_AIM OF THE EXERCISE_. Go to the line in the entries below that holds "The height and width of the screenshot is (384, 682)." and repeat exactly from there through the line that holds "You are a computer-use", inclusive.
BEGIN MATERIALS PROVIDED
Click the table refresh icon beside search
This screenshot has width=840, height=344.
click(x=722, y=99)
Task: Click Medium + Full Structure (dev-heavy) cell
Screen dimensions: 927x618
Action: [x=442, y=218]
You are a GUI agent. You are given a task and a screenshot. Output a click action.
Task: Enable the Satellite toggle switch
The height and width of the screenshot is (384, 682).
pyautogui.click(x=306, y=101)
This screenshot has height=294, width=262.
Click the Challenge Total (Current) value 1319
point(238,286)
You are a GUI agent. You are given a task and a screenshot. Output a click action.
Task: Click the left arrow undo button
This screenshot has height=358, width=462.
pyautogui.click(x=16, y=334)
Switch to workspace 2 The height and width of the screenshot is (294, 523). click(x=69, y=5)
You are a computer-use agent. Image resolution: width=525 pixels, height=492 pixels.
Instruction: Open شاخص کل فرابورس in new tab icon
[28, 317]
END MATERIALS PROVIDED
BEGIN MATERIALS PROVIDED
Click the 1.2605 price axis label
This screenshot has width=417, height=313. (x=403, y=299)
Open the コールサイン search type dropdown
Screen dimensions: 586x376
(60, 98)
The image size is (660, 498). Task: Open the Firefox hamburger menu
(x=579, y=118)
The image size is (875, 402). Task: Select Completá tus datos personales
END MATERIALS PROVIDED
_RESULT OF THIS EXERCISE_.
The height and width of the screenshot is (384, 682).
pyautogui.click(x=306, y=101)
This screenshot has height=294, width=262.
Click the Challenge Total (Current) value 1319
point(238,286)
You are a GUI agent. You are given a task and a screenshot. Output a click action.
Task: Click the left arrow undo button
This screenshot has height=358, width=462.
pyautogui.click(x=16, y=334)
Switch to workspace 2 The height and width of the screenshot is (294, 523). click(x=69, y=5)
You are a computer-use agent. Image resolution: width=525 pixels, height=492 pixels.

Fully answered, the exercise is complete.